# I am just beaming with pride after today.... just had to share..... :)



## Ozkar (Jul 4, 2011)

;D ;D ;D ;D ;D Last night I had a long discussion with my trainer about the progress of Astro and Zsa Zsa with hunting training. I was happy enough with Astro, who just seems to get it for the most part. But little Zsa Zsa, I am finding more of a challenge. Mostly due to her having lived in the bush on her own and learning to hunt for herself rather than me as a result. She just bolts into the bush at a million miles an hour chasing down any scent and making lots of noise thus scaring off any of the timid Sambar Deer that are around. 

Today, I decided to have a couple of short walks. I didn't camo up, just wore my civvies as I wasn't really out to shoot anything, more just a renewed attack on the training.

TASK TO COMPLETE: Print part of the forum post about hunting training word for word, beginning with "Today, I decided" and stopping after "on the training.". The records have no connection to the forum post about training dogs to hunt.

RAW DATA:
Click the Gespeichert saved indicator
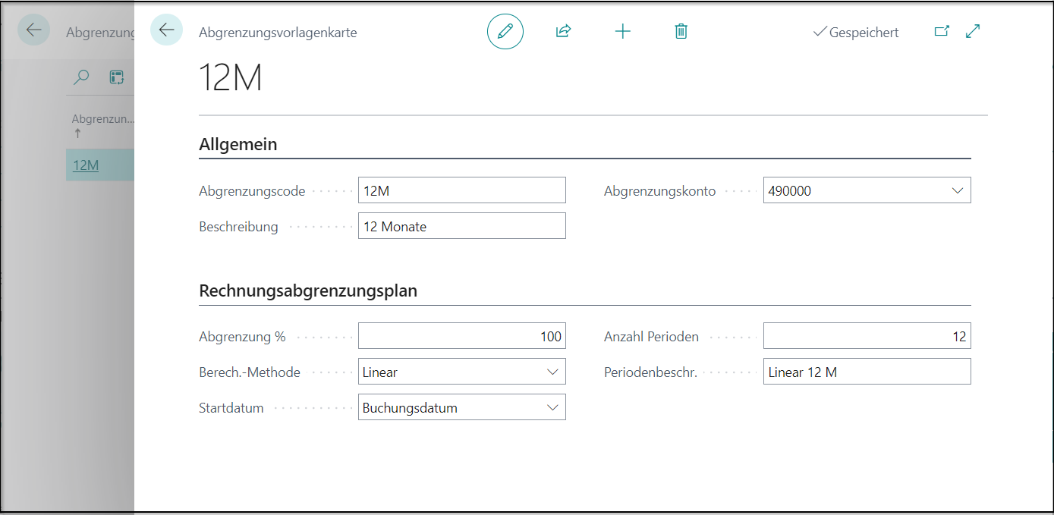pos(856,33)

...

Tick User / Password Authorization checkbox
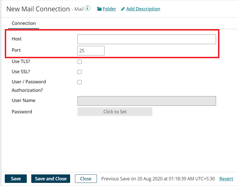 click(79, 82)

EXERCISE SOLUTION:
Today, I decided to have a couple of short walks. I didn't camo up, just wore my civvies as I wasn't really out to shoot anything, more just a renewed attack on the training.